EXCERPT PROVIDED:
-- start --

Selection of assets YTD returns and YTD range of returns as at 08.08.2023 (the two ends of the bars represent the range of YTD returns and the red dots represent the current YTD return). Indexes used: FTSE All-Share, Russell 3000, STOXX Europe 600, MSCI China, MSCI Japan, MSCI Emerging Markets, FTSE UK Conventional Up To 5 Years, FTSE UK Conventional Over 15 Years, ICE BOFA US Treasury, ICE BOFA Global High Yield, ICE BOFA Global Corporate, US Dollar Index, S&P GSCI Gold Spot, S&P GSCI Brent Crude Spot. Returns hedged back to GBP with exception of US Dollar which is in US Dollar terms. Data from FE Analytics and MarketWatch. Correct as of 08.08.2023.
The big news in the UK this month was that headline CPI inflation finally had a meaningful drop from an annualised rate of 8.7% in May, to 7.9% in June. This was a bigger drop than markets had expected, with markets previously pricing in a rate of 8.2%.
Other inflation measures such as core inflation (which strips out volatile energy and food prices), services inflation and goods inflation fell by 0.2%, 0.2% and 1.2% respectively. Despite these falls, inflation still remains high with core inflation sitting at 6.9%.
Markets reacted very positively to this news as any falls in inflation are potential signs that interest rates may not have to go much higher than the 5.25% they currently sit at. In the US and Europe inflation has fallen markedly and the hope is that the UK will now follow this pattern, having diverged since late last year. However, as we saw inflation still rising in May, the Bank of England will need to see a sustained pattern of falling inflation before any drops in interest rates are considered.
The labour market is still very tight and the risk is that without unemployment rising, wage growth will remain high which will keep inflation elevated. Unemployment rose by 0.2% over the last few months, currently sitting at 4.0%, but again we will need a see a sustained rise above the recent historically low levels. There is a case for unemployment sticking at lower levels as companies fear they may not be able to hire back lost workers when conditions improve, and therefore the UK might experience a “low unemployment” recession.

-- end --

WHAT YOU ARE ASKED TO DO:
Reproduce, word for word, the stretch of the UK inflation commentary above from "The big news" through "sitting at 6.9%.".

SOURCE MATERIAL:
-- start --

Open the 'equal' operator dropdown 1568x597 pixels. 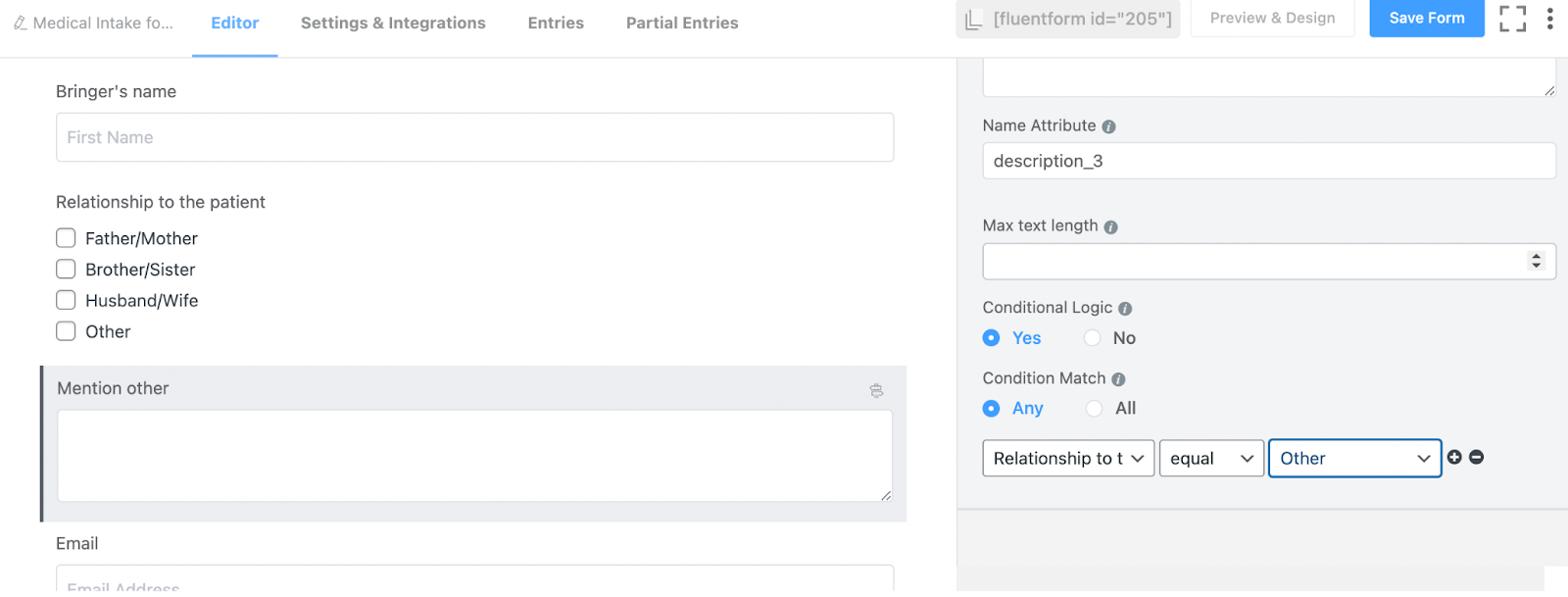tap(1211, 458)
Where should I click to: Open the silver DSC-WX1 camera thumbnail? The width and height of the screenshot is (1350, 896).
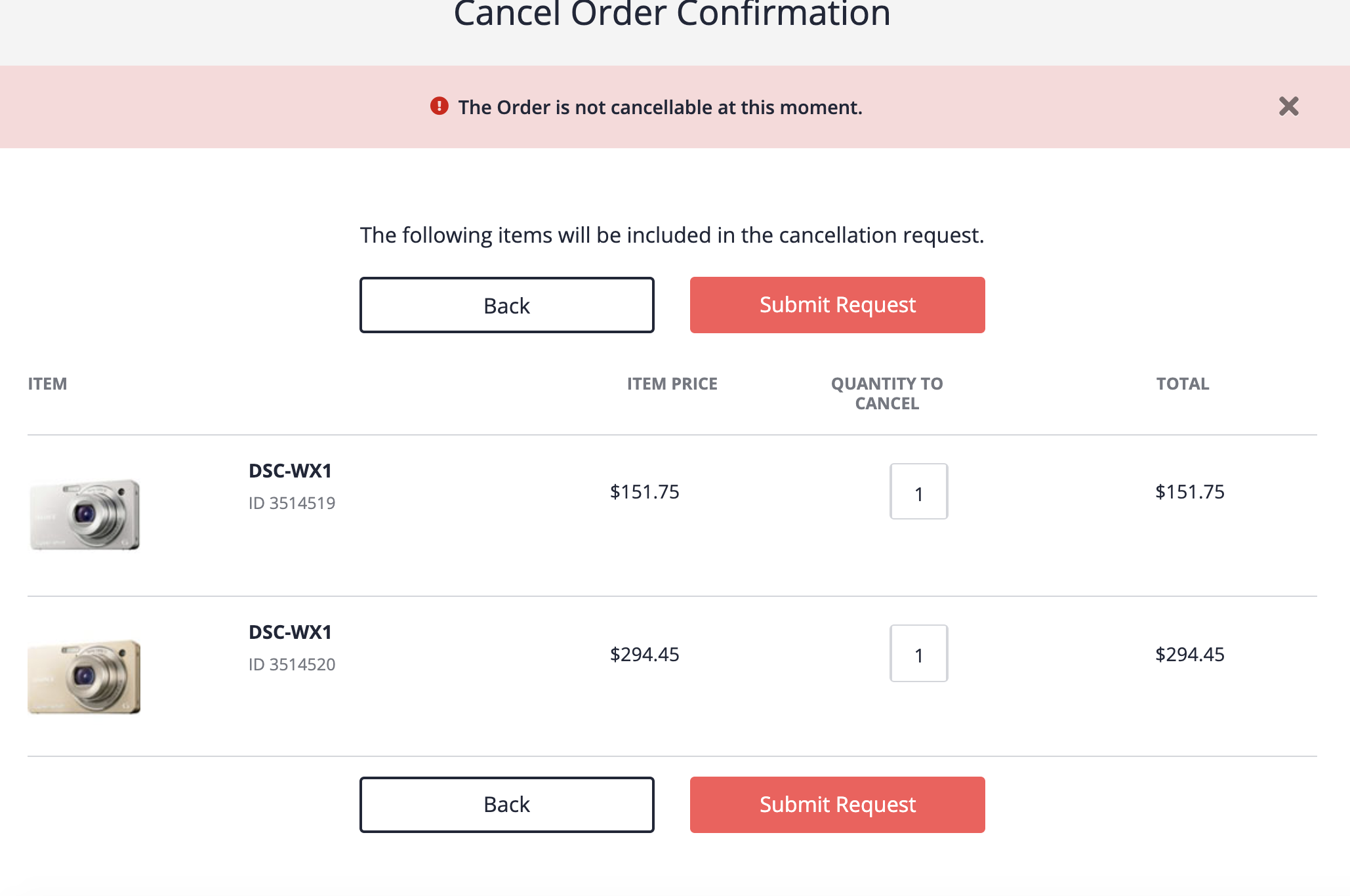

-- end --

EXERCISE SOLUTION:
The big news in the UK this month was that headline CPI inflation finally had a meaningful drop from an annualised rate of 8.7% in May, to 7.9% in June. This was a bigger drop than markets had expected, with markets previously pricing in a rate of 8.2%.
Other inflation measures such as core inflation (which strips out volatile energy and food prices), services inflation and goods inflation fell by 0.2%, 0.2% and 1.2% respectively. Despite these falls, inflation still remains high with core inflation sitting at 6.9%.